- Faça o seguinte
• A. No texto sobre a técnica de Luigi e o método Pilates, qual é talvez o maior componente do paradigma de Luigi?
• B. Cite o trecho do texto sobre a técnica de Luigi e o método Pilates que vai de “Talvez o maior” até “superar suas dificuldades.”.

- Texto do documento

________

Luigi desenvolveu sua técnica, lutando contra as seqüelas de seu acidente. A rotina de exercícios criados para sua própria reabilitação tornou-se a primeira técnica completa para o aprendizado do jazz. Ele começou trabalhando na barra. Quando tentou dançar no centro, percebeu sua falta de equilíbrio e coordenação. Então pensou: “Se eu não posso dançar sem a barra, vou levá-la comigo!” Ele conseguiu manter-se reto e equilibrado, empurrando para baixo uma ‘barra imaginária’. Então, “empurrando para baixo para subir”, ou seja, empurrar para baixo com os braços o espaço à sua volta e levantar-se pelo topo da sua cabeça, é um paradigma subjacente à técnica de Luigi. Quando você faz um ‘relevé’, você não está simplesmente usando suas panturrilhas (músculos da barriga da perna), você está se levantando pela cabeça e empurrando para baixo o espaço, empurrando a ‘barra’.
Talvez o maior componente do paradigma de Luigi seja a “oposição”. Isso acontece quando você usa um lado do seu corpo para controlar a “extensão” do lado oposto. Harmonizar os movimentos de dança com as tendências naturais do corpo (ao andar, o pé esquerdo à frente coincide com o braço direito à frente) permitiu a Luigi superar suas dificuldades.
Joseph Pilates (1880–1967)
O método Pilates é um sistema de condicionamento físico que foi desenvolvido no começo do século XX por Joseph Pilates. Ele escreveu pelo menos dois livros sobre o método: Return to Life through Contrology (Volta à Vida através da Contrologia) e Your Health: A Corrective System of Exercising that Revolutionizes the Entire Field of Physical Education (Sua Saúde: Um Sistema Corretivo de Exercícios que Revoluciona todo o Campo da Educação Física).

________

- Dados em análise
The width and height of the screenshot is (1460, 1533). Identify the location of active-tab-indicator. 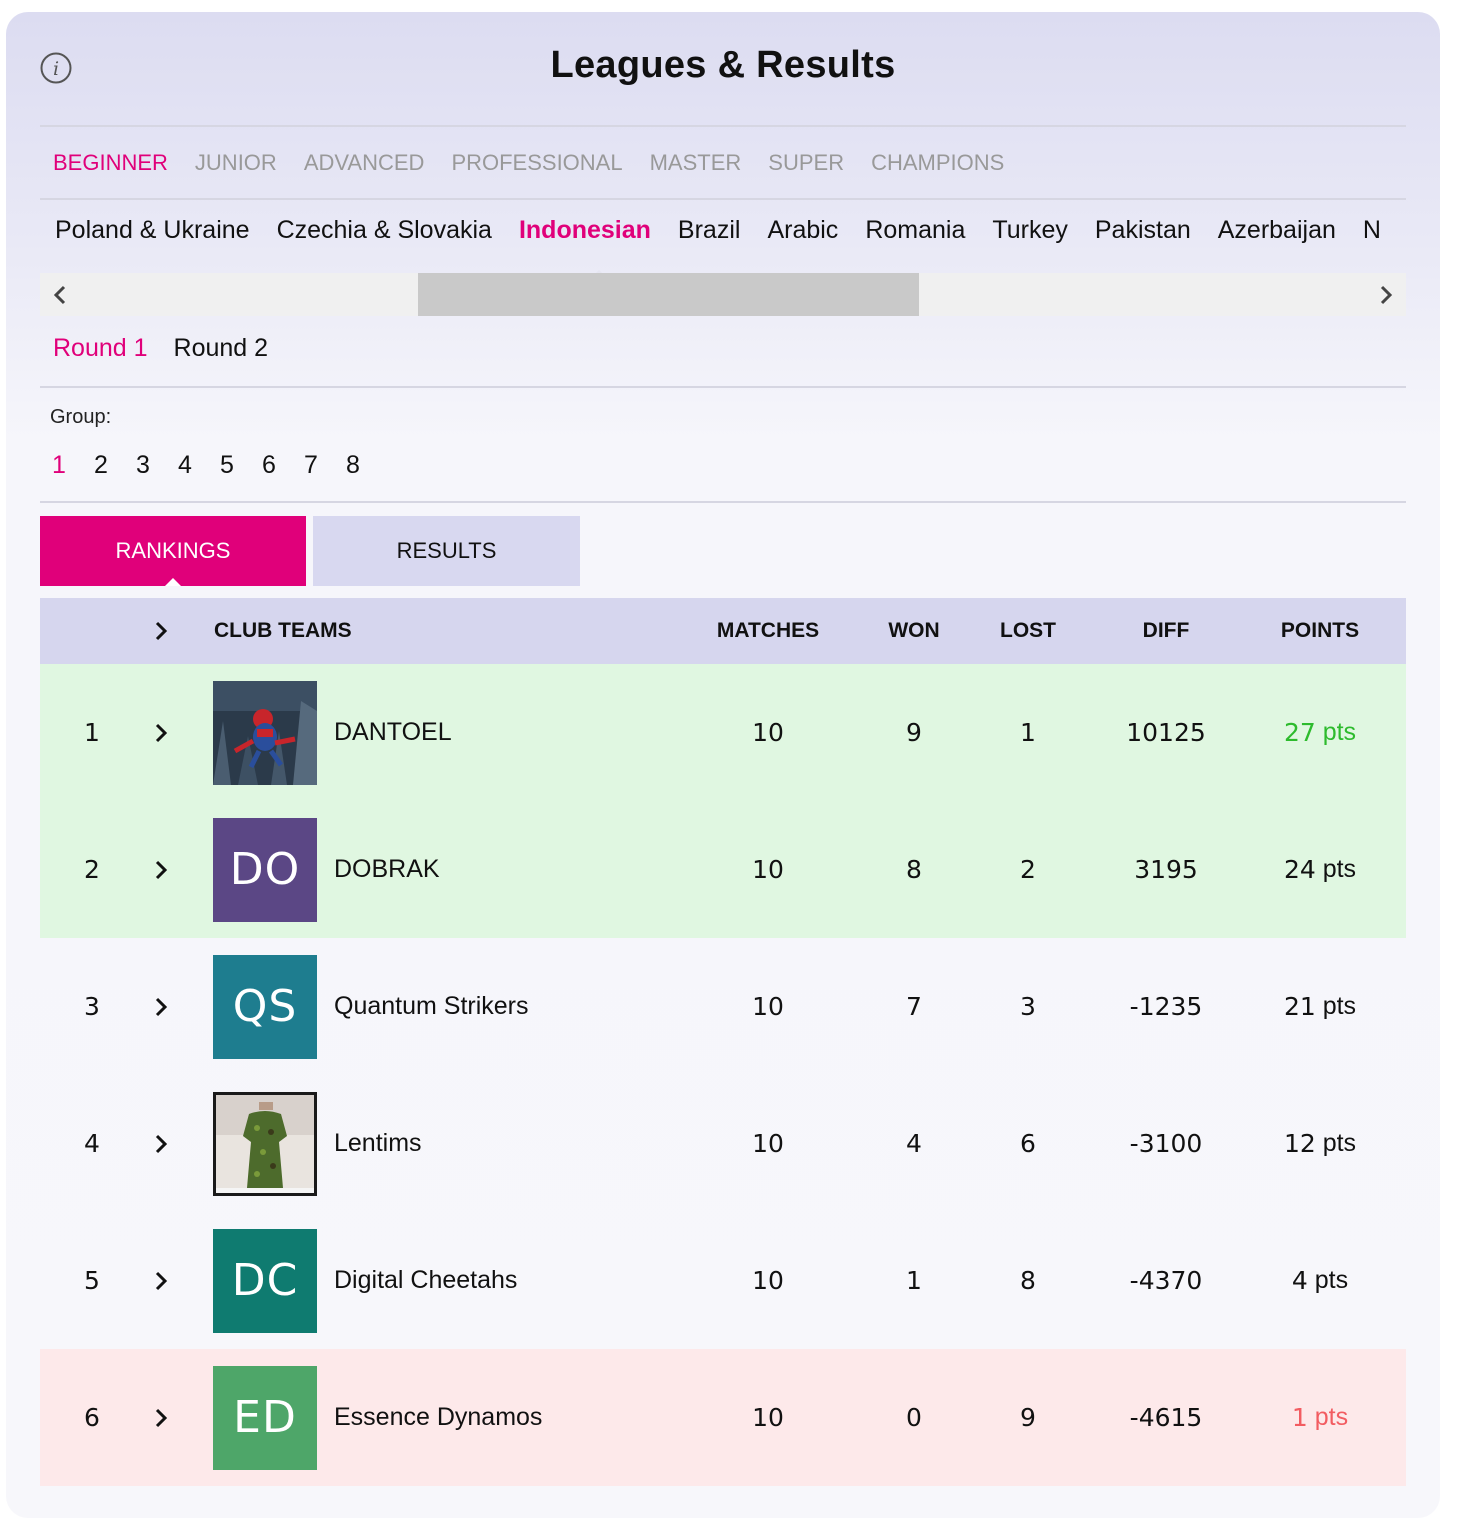
(173, 582).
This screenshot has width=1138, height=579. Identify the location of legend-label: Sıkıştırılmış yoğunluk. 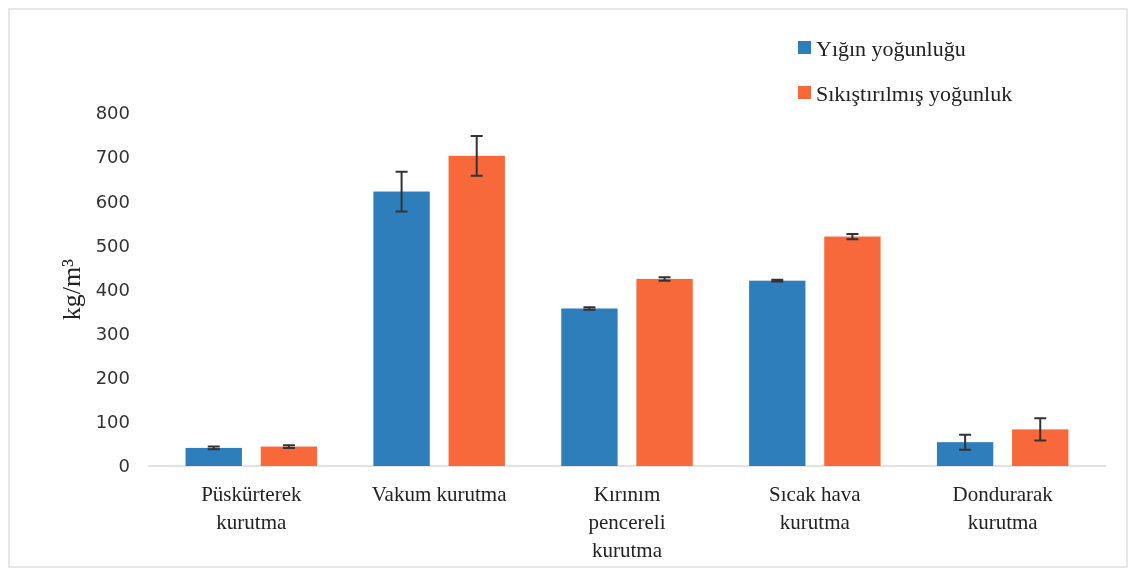
(914, 93).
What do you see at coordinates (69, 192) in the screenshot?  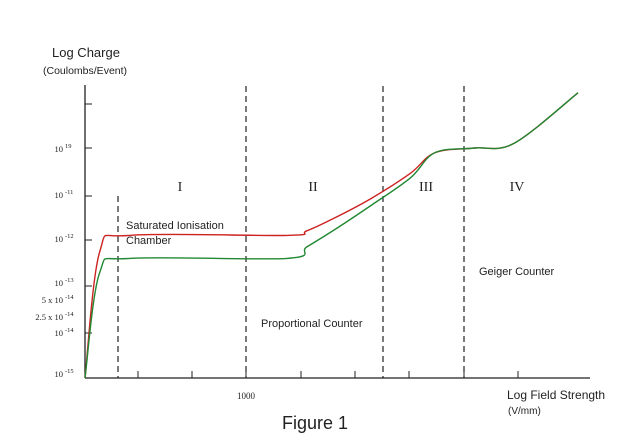 I see `y-tick-label-exponent: -11` at bounding box center [69, 192].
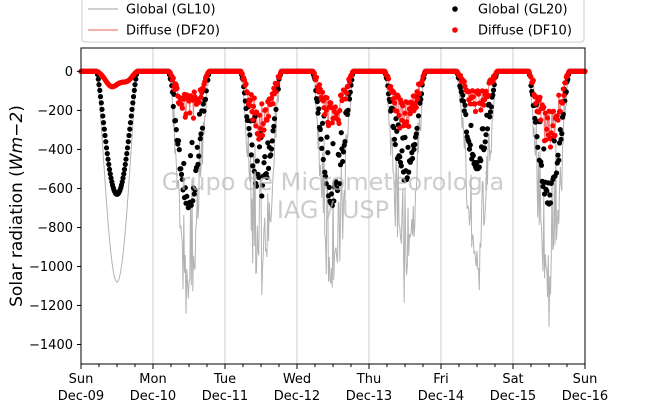 Image resolution: width=650 pixels, height=409 pixels. I want to click on watermark-line-2: IAG / USP, so click(333, 210).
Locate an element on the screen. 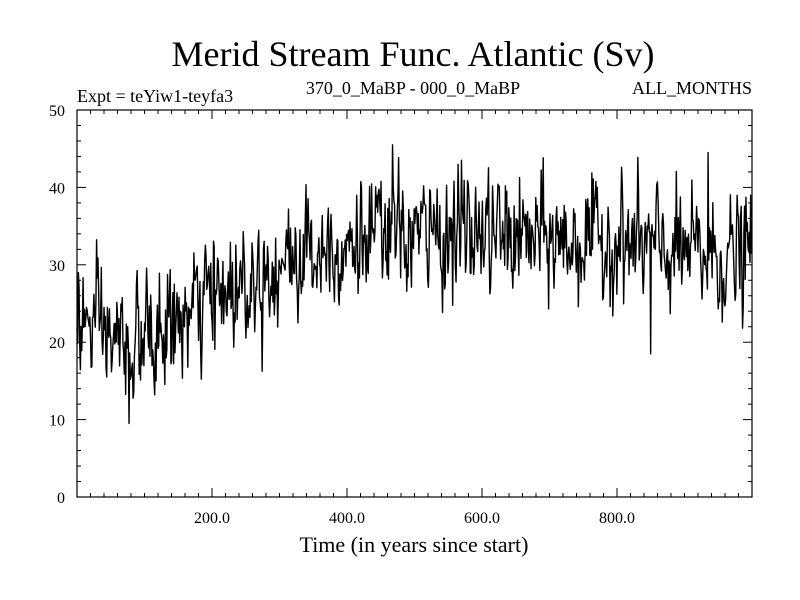 The height and width of the screenshot is (600, 800). y-tick-label: 30 is located at coordinates (57, 266).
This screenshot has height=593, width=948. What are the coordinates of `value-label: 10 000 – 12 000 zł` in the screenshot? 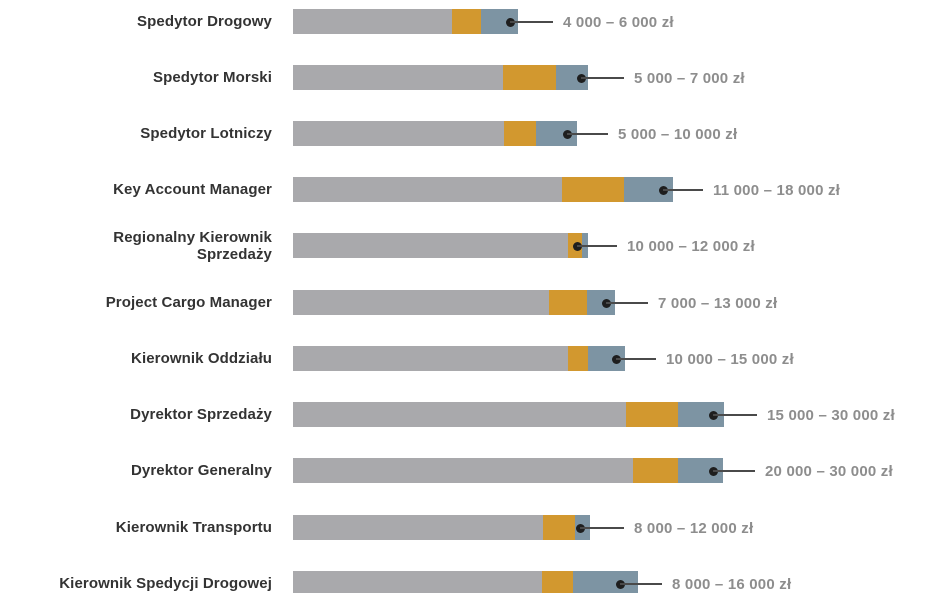 It's located at (691, 246).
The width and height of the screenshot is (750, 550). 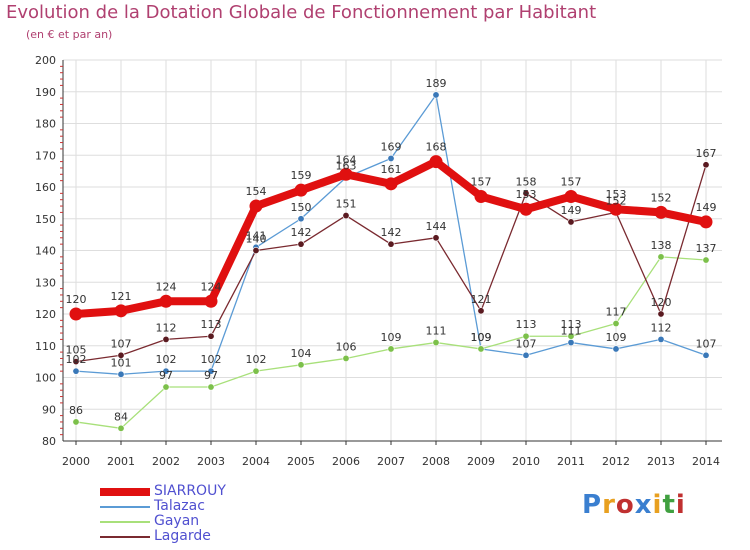 What do you see at coordinates (256, 236) in the screenshot?
I see `data-label-talazac-2004: 141` at bounding box center [256, 236].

________

- Respostas das tarefas
• A. A oposição.

• B.
Talvez o maior componente do paradigma de Luigi seja a “oposição”. Isso acontece quando você usa um lado do seu corpo para controlar a “extensão” do lado oposto. Harmonizar os movimentos de dança com as tendências naturais do corpo (ao andar, o pé esquerdo à frente coincide com o braço direito à frente) permitiu a Luigi superar suas dificuldades.